### Work instructions
Convert every line of the items below into a Markdown table with the columns "Row" and "Line," omitting blank lines. Leave the pictures out of the table.

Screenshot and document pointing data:
-=-=-
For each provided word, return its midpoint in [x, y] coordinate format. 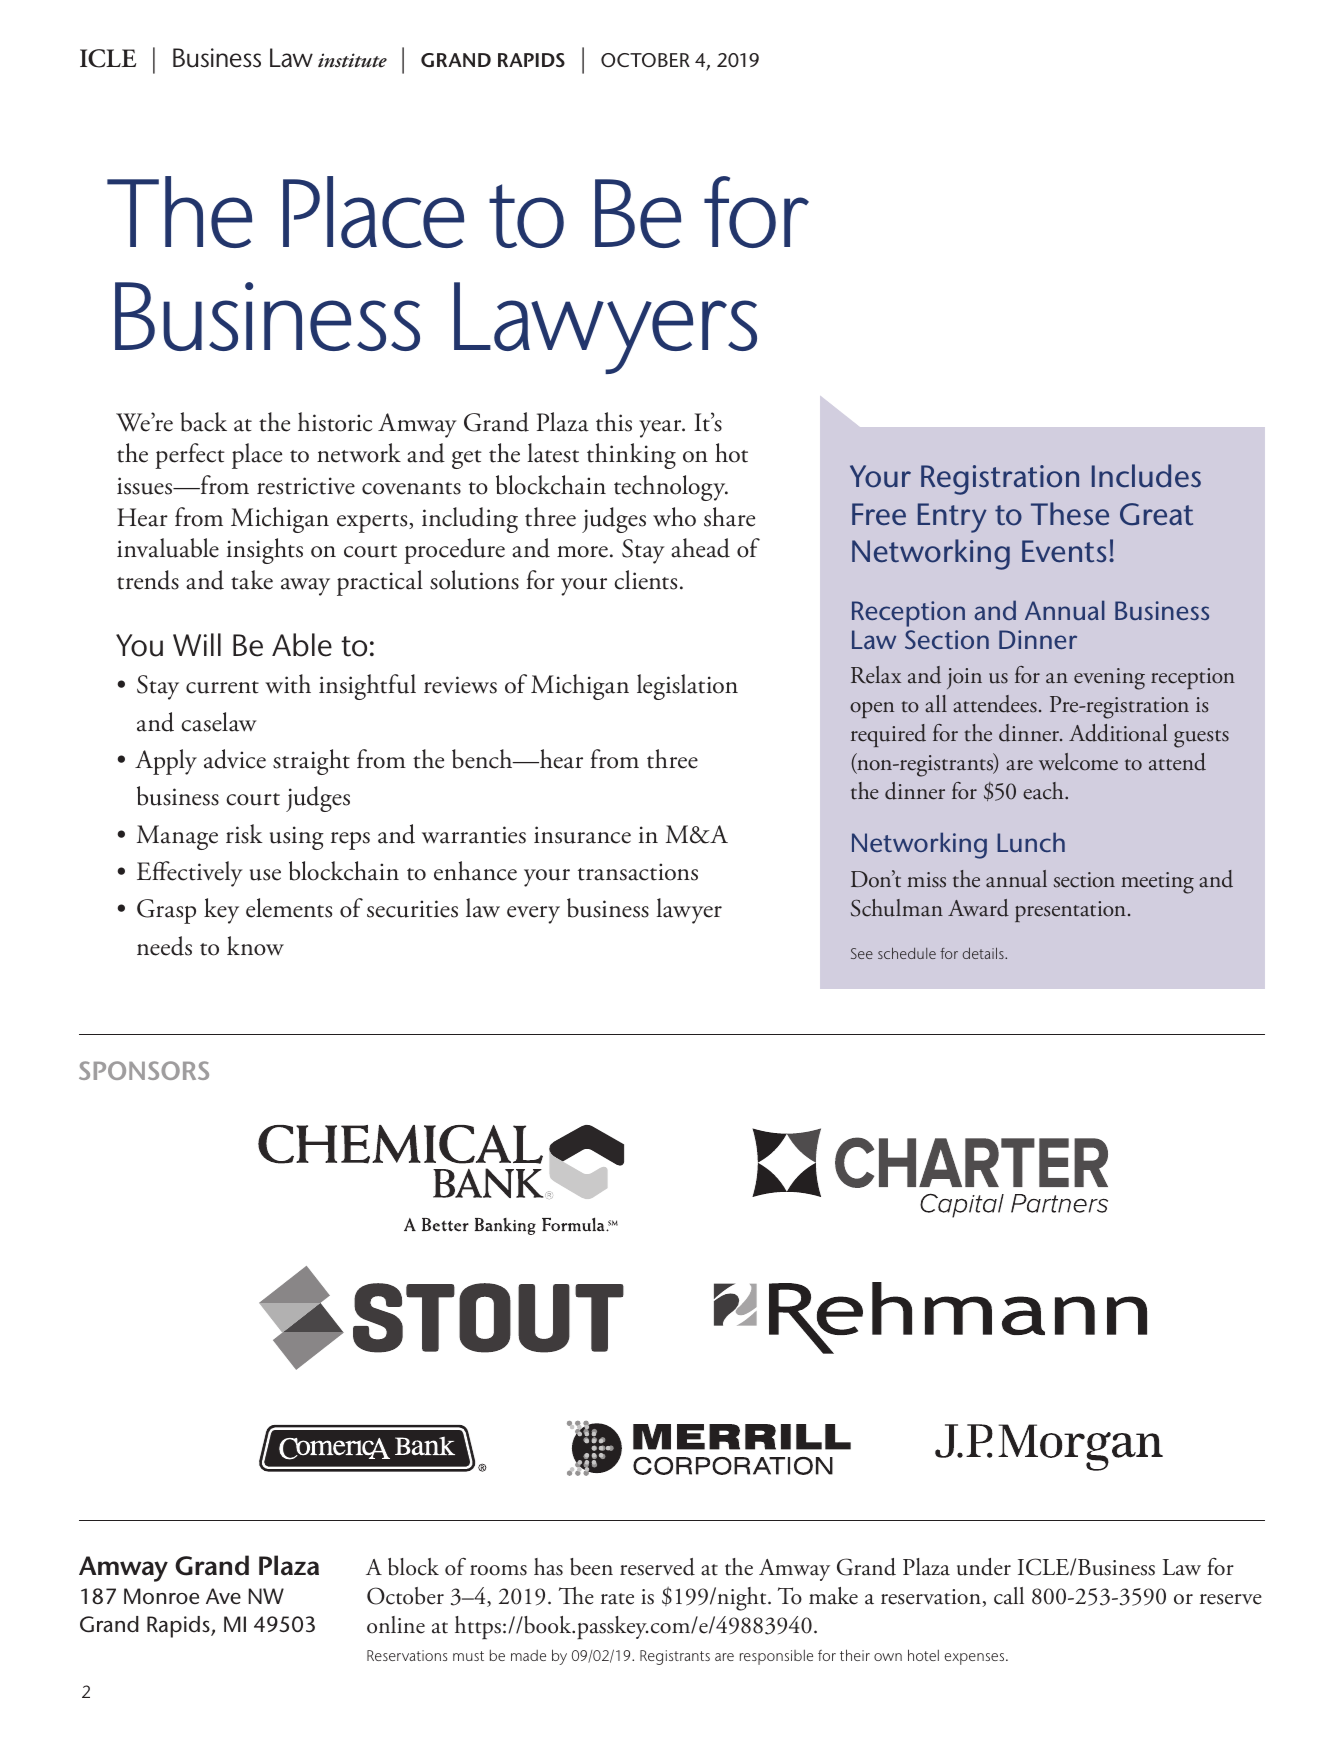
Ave [223, 1596]
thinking [631, 456]
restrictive [306, 486]
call [1009, 1596]
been [591, 1567]
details [984, 953]
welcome [1078, 762]
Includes [1146, 476]
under [984, 1567]
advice [235, 759]
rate [617, 1599]
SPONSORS [144, 1070]
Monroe [161, 1596]
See [862, 953]
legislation [687, 687]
-=-=-
### Output below
| Row | Line |
|---|---|
| 1 | For each provided word, return its midpoint in [x, y] coordinate format.  |
| 2 | Ave [223, 1596] |
| 3 | thinking [631, 456] |
| 4 | restrictive [306, 486] |
| 5 | call [1009, 1596] |
| 6 | been [591, 1567] |
| 7 | details [984, 953] |
| 8 | welcome [1078, 762] |
| 9 | Includes [1146, 476] |
| 10 | under [984, 1567] |
| 11 | advice [235, 759] |
| 12 | rate [617, 1599] |
| 13 | SPONSORS [144, 1070] |
| 14 | Monroe [161, 1596] |
| 15 | See [862, 953] |
| 16 | legislation [687, 687] |